Some Austin homeowners are concerned that if short-term rentals become a year-round norm, investors will buy groups of houses, intending to rent them out for periods of less than 30 days.
"If you want to rent your home out during ACL or South by Southwest or even during F1, that's an occasional thing. You're letting someone borrow your home, and that's ok,” Jason Meeker with Protect Austin Neighborhoods said. “If you turn your house into a full time hotel, that's wrong."
The proposal before council right now would cap the number of short-term rentals in any zip code at 3 percent of total homes.

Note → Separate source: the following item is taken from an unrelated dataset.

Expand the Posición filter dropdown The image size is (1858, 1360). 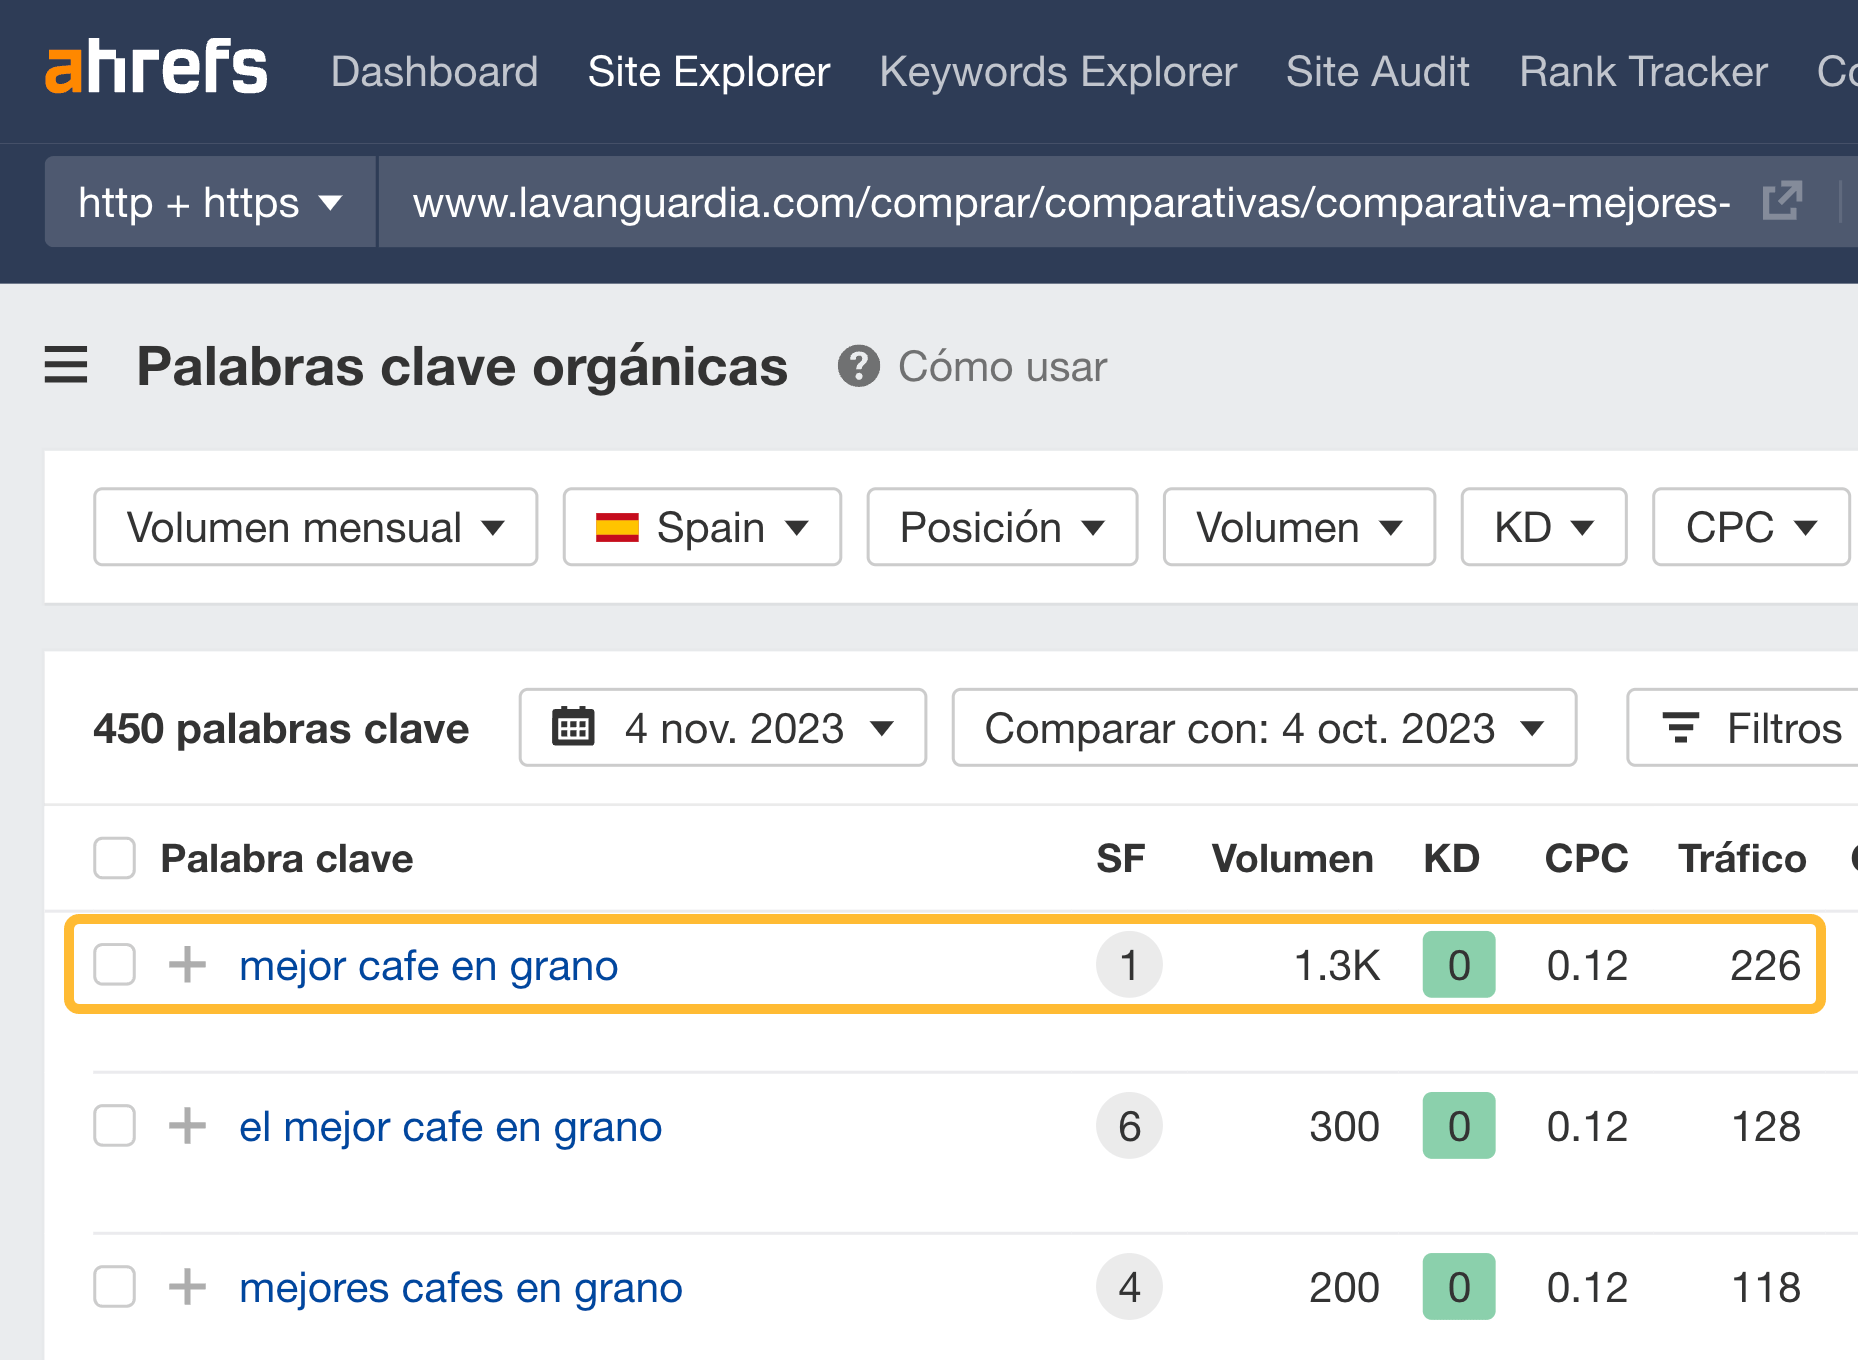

On Saturday, protestors positioned themselves outside of HomeAway’s worldwide headquarters in Downtown Austin to express their discontent with the proposal before Austin’s City Council.
HomeAway is the go-to website for anyone looking to either rent out or rent a house.
"What we do is help owners and property managers reach the public,” Carl Shepard with HomeAway said.
While HomeAway supports the ordinance, the group Protect Austin Neighborhoods fears the potential increase of short-term rentals could increase property values—and ultimately taxes—and could negatively affect school enrollment.
"If this were to go forward, as many as 5,500 homes in the city could turn into short term vacation rentals," Meeker said. "This creates an affordability problem, a school problem and an unfairness problem."
The City Council will vote on the issue August 2.